Data SUSENAS dan Bank Dunia menunjukkan bahwa jumlah masyarakat menengah Indonesia, yang memiliki daya beli di kisaran 2-20- dolar AS, meningkat persentasenya dari 37,7 persen pada 2003 menjadi 56,5 persen pada 2010.

"Posisi Indonesia saat ini sepertinya masih ragu untuk melangkah, padahal peluang untuk menjadi salah satu kekuatan besar di Asia sangat besar," katanya.

Menurut dia, keuntungan demografi, tingkat konsumsi masyarakat yang tinggi, serta tingginya pertumbuhan dan produktifitas Produk Domestik Bruto merupakan peluang untuk mencapai hal itu.

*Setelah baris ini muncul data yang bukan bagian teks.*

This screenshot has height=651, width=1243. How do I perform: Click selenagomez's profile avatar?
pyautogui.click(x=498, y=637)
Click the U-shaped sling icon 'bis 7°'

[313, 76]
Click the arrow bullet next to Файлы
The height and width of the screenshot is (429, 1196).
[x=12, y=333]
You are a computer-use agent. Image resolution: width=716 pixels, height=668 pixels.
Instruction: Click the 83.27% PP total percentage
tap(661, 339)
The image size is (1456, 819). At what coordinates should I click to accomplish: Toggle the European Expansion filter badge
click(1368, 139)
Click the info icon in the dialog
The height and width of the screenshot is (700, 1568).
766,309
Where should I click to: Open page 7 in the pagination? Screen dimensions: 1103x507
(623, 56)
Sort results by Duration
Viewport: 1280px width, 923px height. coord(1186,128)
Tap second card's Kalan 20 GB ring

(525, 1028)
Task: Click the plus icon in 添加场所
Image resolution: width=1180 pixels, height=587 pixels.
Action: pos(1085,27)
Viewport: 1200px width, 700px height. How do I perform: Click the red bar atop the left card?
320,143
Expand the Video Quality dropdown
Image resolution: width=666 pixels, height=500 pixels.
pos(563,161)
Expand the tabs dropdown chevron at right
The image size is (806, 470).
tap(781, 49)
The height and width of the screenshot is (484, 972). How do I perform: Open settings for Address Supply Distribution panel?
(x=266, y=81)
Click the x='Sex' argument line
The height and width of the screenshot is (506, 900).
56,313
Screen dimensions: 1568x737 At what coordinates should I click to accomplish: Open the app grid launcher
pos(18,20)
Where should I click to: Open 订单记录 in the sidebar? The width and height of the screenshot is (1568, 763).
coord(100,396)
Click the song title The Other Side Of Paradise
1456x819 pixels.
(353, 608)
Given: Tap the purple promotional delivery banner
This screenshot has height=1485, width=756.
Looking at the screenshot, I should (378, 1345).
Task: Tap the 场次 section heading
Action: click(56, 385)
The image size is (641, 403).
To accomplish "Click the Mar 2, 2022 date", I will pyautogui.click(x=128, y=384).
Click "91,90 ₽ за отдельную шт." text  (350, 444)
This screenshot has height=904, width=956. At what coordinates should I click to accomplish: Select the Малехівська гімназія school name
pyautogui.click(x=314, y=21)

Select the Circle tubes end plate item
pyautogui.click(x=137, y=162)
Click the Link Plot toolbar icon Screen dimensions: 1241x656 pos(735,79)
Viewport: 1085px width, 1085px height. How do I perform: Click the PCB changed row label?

"Namun stabilitas makro ekonomi dan proses pembangunan infrastruktur yang lambat merupakan hambatan yang akan membuat Indonesia seperti berada "di balik pagar", katanya.

Selain itu, kualitas sumber daya manusia yang masih tertinggal dari negara-negara berpengaruh di Asia seperti China, Jepang, Korea Selatan, bahkan India.

"Tidak mungkin meningkatkan pertumbuhan ekonomi tanpa pembangunan pelabuhan, jalan, jembatan, dan berbagai infrastruktur lainnya, harus ada intervensi dari pemerintah sehingga pembangunan infrastruktur tidak terlihat seperti jalan di tempat," kata Chatib yang juga merupakan peneliti di Creco Institute.

Dalam paparannya dia mengatakan, indeks infrastruktur dan logistik Indonesia masih berada di angka 3,9, tertinggal dari Singapura, Thailand, dan Malaysia, namun masih lebih baik dari Filipina yang memiliki angka indeks 5,3.